→ EXERCISE REQUIREMENTS
Only an exact repetition of the entries will do.

→ DATA TO USE
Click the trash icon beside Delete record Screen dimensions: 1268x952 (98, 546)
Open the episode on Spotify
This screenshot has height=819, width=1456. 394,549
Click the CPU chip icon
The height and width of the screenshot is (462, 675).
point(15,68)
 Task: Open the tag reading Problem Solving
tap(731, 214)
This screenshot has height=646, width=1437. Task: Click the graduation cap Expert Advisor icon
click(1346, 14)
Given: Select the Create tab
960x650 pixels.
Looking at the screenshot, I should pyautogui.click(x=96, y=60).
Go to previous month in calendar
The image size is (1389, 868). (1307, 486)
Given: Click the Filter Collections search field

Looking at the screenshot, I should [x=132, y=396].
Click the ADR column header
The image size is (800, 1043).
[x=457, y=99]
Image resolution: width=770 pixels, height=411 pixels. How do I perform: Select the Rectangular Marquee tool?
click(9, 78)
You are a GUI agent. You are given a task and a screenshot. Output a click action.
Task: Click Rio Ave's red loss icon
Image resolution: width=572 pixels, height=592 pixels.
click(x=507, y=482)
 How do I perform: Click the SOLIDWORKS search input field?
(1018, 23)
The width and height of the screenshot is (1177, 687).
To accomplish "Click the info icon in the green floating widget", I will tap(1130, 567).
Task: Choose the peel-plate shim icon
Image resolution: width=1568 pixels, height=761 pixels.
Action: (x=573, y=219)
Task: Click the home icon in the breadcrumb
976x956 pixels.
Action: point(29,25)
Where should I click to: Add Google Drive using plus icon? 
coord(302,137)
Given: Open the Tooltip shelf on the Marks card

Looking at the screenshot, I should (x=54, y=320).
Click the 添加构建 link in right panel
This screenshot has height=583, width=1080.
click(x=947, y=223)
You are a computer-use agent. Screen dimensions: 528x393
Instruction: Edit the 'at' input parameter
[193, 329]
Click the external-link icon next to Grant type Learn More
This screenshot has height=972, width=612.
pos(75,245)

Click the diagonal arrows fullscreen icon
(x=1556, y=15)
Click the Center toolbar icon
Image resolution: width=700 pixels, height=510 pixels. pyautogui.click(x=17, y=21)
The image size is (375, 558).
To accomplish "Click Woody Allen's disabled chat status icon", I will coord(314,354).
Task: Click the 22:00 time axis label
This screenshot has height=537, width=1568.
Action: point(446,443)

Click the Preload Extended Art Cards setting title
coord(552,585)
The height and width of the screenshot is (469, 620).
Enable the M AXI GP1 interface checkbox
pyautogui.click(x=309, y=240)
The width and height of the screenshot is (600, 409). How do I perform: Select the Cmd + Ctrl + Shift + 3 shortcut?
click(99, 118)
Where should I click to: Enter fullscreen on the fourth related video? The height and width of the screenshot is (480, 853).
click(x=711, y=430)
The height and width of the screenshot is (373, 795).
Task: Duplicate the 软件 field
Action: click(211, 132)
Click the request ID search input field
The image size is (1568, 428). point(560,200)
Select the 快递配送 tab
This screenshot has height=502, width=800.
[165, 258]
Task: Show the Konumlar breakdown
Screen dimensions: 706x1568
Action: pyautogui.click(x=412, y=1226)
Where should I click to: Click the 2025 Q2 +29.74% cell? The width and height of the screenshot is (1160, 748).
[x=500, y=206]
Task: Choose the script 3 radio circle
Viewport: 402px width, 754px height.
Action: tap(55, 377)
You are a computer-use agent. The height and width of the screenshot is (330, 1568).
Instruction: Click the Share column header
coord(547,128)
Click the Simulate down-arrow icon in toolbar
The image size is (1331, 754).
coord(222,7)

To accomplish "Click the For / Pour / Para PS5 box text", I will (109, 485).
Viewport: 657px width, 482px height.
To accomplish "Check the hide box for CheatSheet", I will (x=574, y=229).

→ RESULT OF THIS TASK
Click the trash icon beside Delete record Screen dimensions: 1268x952 (98, 546)
Open the episode on Spotify
This screenshot has height=819, width=1456. 394,549
Click the CPU chip icon
The height and width of the screenshot is (462, 675).
point(15,68)
 Task: Open the tag reading Problem Solving
tap(731, 214)
This screenshot has height=646, width=1437. Task: Click the graduation cap Expert Advisor icon
click(1346, 14)
Given: Select the Create tab
960x650 pixels.
Looking at the screenshot, I should pyautogui.click(x=96, y=60).
Go to previous month in calendar
The image size is (1389, 868). (1307, 486)
Given: Click the Filter Collections search field

Looking at the screenshot, I should [x=132, y=396].
Click the ADR column header
The image size is (800, 1043).
[x=457, y=99]
Image resolution: width=770 pixels, height=411 pixels. How do I perform: Select the Rectangular Marquee tool?
click(9, 78)
You are a GUI agent. You are given a task and a screenshot. Output a click action.
Task: Click Rio Ave's red loss icon
Image resolution: width=572 pixels, height=592 pixels.
click(x=507, y=482)
 How do I perform: Click the SOLIDWORKS search input field?
(1018, 23)
The width and height of the screenshot is (1177, 687).
To accomplish "Click the info icon in the green floating widget", I will tap(1130, 567).
Task: Choose the peel-plate shim icon
Image resolution: width=1568 pixels, height=761 pixels.
Action: (x=573, y=219)
Task: Click the home icon in the breadcrumb
976x956 pixels.
Action: point(29,25)
Where should I click to: Add Google Drive using plus icon? 
coord(302,137)
Given: Open the Tooltip shelf on the Marks card

Looking at the screenshot, I should (x=54, y=320).
Click the 添加构建 link in right panel
This screenshot has height=583, width=1080.
click(x=947, y=223)
You are a computer-use agent. Screen dimensions: 528x393
Instruction: Edit the 'at' input parameter
[193, 329]
Click the external-link icon next to Grant type Learn More
This screenshot has height=972, width=612.
pos(75,245)

Click the diagonal arrows fullscreen icon
(x=1556, y=15)
Click the Center toolbar icon
Image resolution: width=700 pixels, height=510 pixels. pyautogui.click(x=17, y=21)
The image size is (375, 558).
To accomplish "Click Woody Allen's disabled chat status icon", I will coord(314,354).
Task: Click the 22:00 time axis label
This screenshot has height=537, width=1568.
Action: point(446,443)

Click the Preload Extended Art Cards setting title
coord(552,585)
The height and width of the screenshot is (469, 620).
Enable the M AXI GP1 interface checkbox
pyautogui.click(x=309, y=240)
The width and height of the screenshot is (600, 409). How do I perform: Select the Cmd + Ctrl + Shift + 3 shortcut?
click(99, 118)
Where should I click to: Enter fullscreen on the fourth related video? The height and width of the screenshot is (480, 853).
click(x=711, y=430)
The height and width of the screenshot is (373, 795).
Task: Duplicate the 软件 field
Action: click(211, 132)
Click the request ID search input field
The image size is (1568, 428). point(560,200)
Select the 快递配送 tab
This screenshot has height=502, width=800.
[165, 258]
Task: Show the Konumlar breakdown
Screen dimensions: 706x1568
Action: pyautogui.click(x=412, y=1226)
Where should I click to: Click the 2025 Q2 +29.74% cell? The width and height of the screenshot is (1160, 748).
[x=500, y=206]
Task: Choose the script 3 radio circle
Viewport: 402px width, 754px height.
Action: tap(55, 377)
You are a computer-use agent. The height and width of the screenshot is (330, 1568).
Instruction: Click the Share column header
coord(547,128)
Click the Simulate down-arrow icon in toolbar
The image size is (1331, 754).
coord(222,7)

To accomplish "Click the For / Pour / Para PS5 box text", I will (109, 485).
Viewport: 657px width, 482px height.
To accomplish "Check the hide box for CheatSheet", I will (x=574, y=229).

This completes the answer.